Going on Mobility, Becoming a Bartender

Before sending my previous blog post for editing, I read the final version and realized I had just finished writing a boring piece of text… Columbia this, Columbia that, Ivy league, Nobel prize winners, presidents, big shots and that kind of thing – all that you know from Wiki pages. I finally decided to write something more personal about mobility stay during the Spring semester, 2011 at Columbia University.

Just to make clear, I never saw Joseph Stigliz or Jeffry Sachs. I just randomly met a student who took Stigliz’s class long time ago. I asked him whether he heard him mentioning CERGE-EI and he said (looking puzzled) he didn’t, and that was it.

Columbia University is not a great place due to the facility or impressive history; it is all about current people – students and professors. I took some grad courses and I was impressed how everybody is engaged, it seemed to be the best one and a half hour of their day. Besides courses, students’ workshops (similar to our brown-bags) are the most visited sessions both by students and faculty (sometimes needing an extra chair). This type of reciprocity and feedback makes everyone’s time more productive and the work far more interesting.

For mobility stay you may choose a university with resources and make use of them. For example, having a Columbia Uni email account can get you practically anything. You can even text your “library account manager” for the data you need. The staff are very polite and call you at the time you specify for any clarification you need. In addition, there is always a feedback questionnaire for your satisfaction with the quality of the service (imagine that!).

Spending some time on mobility in different environment can expose you to new experiences and give you ideas that you didn’t necessarily have before, this especially in NYC. One evening after going out from library I saw an advertisement for the “Columbia Bartending Agency” that offered a four weeks course in bartending… After thinking for couple of moments whether I should do it, I decided to go for it, since there is no better place than NYC to learn how to make cocktails. (And it can serve as my plan B if thesis work does not lead anywhere).
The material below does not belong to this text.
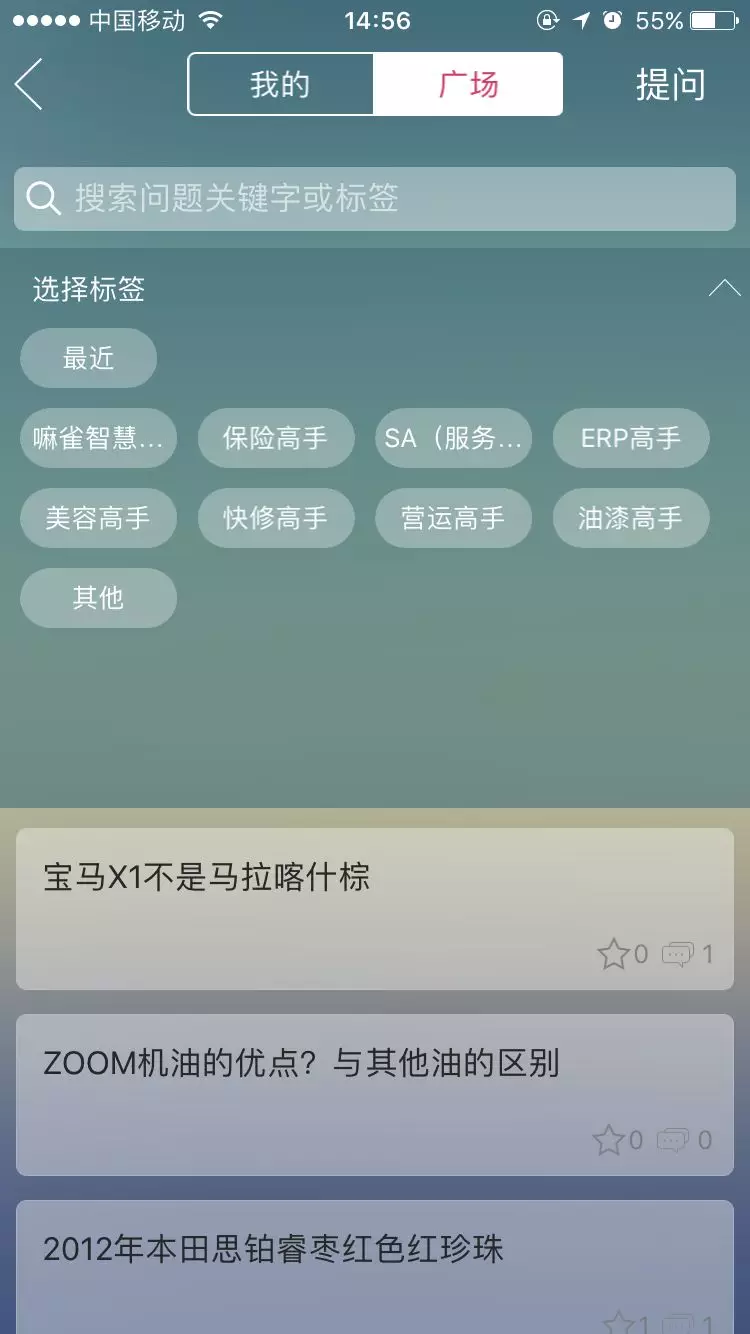
Task: Open comments icon on 宝马X1 question
Action: point(681,954)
Being a visiting student at some large university with campus that locates all schools at one place can expose you to different people. I had a chance to meet and hang out with students of production and film. Seeing their New York was an interesting experience and added more color to my time there.

The Columbia Campus is just above Central Park on the West side of the island known as Morningside Heights, which is next to Harlem. This location gives a unique flavor to the experience of staying in NYC. There are still coffee shops and diners from 80es, like the little Hungarian bakery that works from 6am where you can get bagel and coffee for $2.
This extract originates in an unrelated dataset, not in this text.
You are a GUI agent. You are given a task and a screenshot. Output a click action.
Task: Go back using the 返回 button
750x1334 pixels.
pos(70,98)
I spent part of my stay in Harlem at my friend’s place. This was very convenient because it was at walking distance from the campus. Harlem, some of you might know from the movies, this last couple of years has become a new residential hot spot for young professionals. It is not as fancy as Upper West Side or Midtown and it still has that “real feel” of NYC. Our building was home to two lawyers, a performer (dancer I believe), an Italian businessman who liked to have a place in NYC, a brother and sister financial analysts, and their guest, a student from Prague on mobility at Columbia. The building was newly renovated, fashionable, and part of the old city. Next door there was a rehab clinic for drug and alcohol abusers whose guests sometimes seemed to be singing their lungs out on the way to recovery. We all kind of lived together since I could clearly hear the wake-up siren around 7.15am and call for breakfast, which worked perfectly for my schedule. I enjoyed immensely being in the middle of this contrast as I walked to the campus in the morning.
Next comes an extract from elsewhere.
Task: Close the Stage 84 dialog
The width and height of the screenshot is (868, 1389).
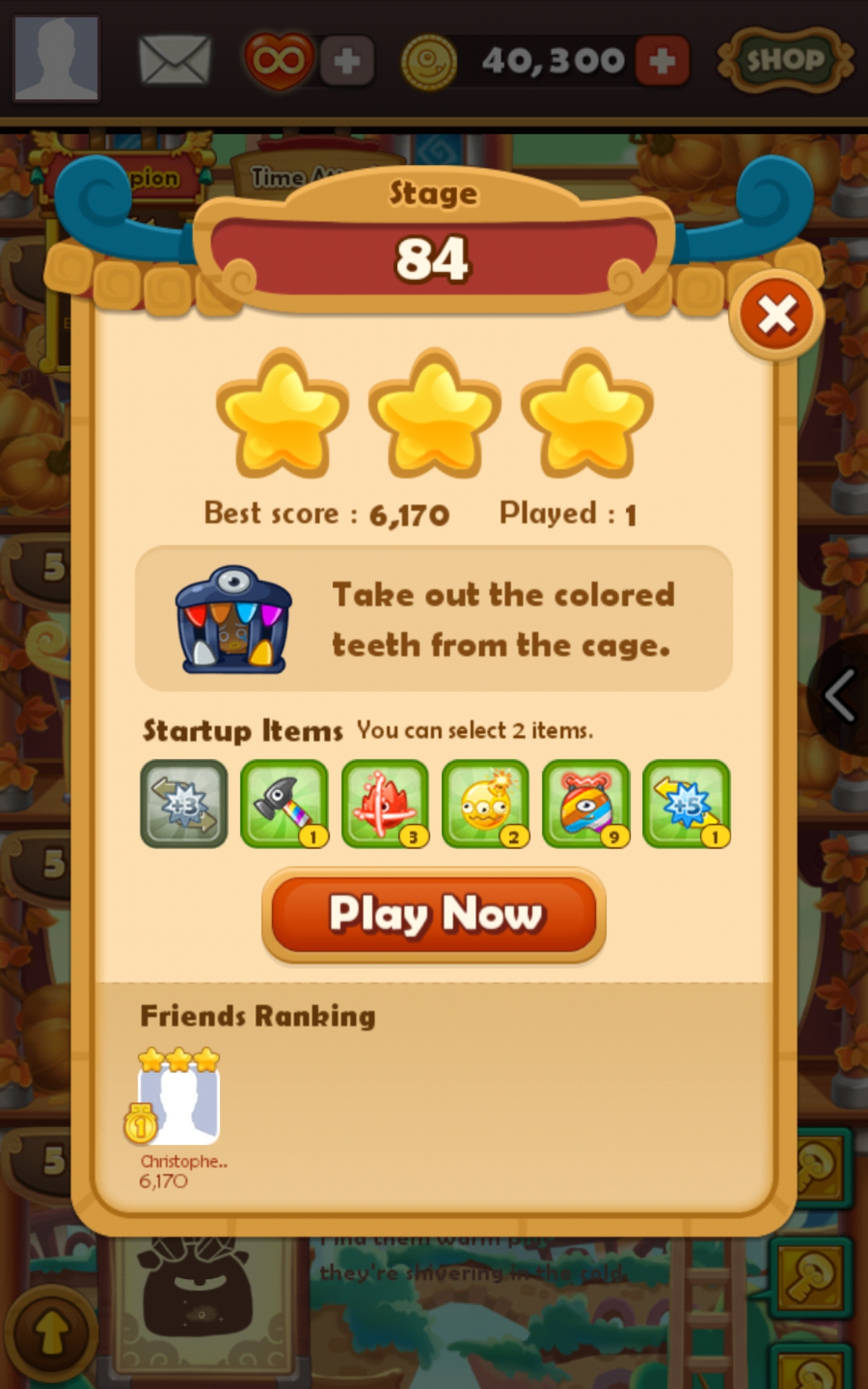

Wherever you end up for mobility, try to travel a bit and visit other places. I was lucky to have a chance to take a “mobility week off” and travel to west coast – San Francisco (experience for whole new blog post), but I also went to places like Princeton, which is close by in New Jersey. Princeton University has definitely the prettiest campus of all, I was enchanted. Being there will make you feel like you are in a Harry Potter movie (If you start running around imagining playing Quidditch (wizarding sport played on broomsticks), I can bet people would understand).

To conclude, I recommend you all to take up the chance and go for mobility. You will gain in many respects, research wise but also on a personal level. Be bold and open, you have nothing to lose (as I was told), so ask questions and have an open mind. CERGE-EI provides you with solid grounds so that you can brush elbows with the best in economics and benefit from it.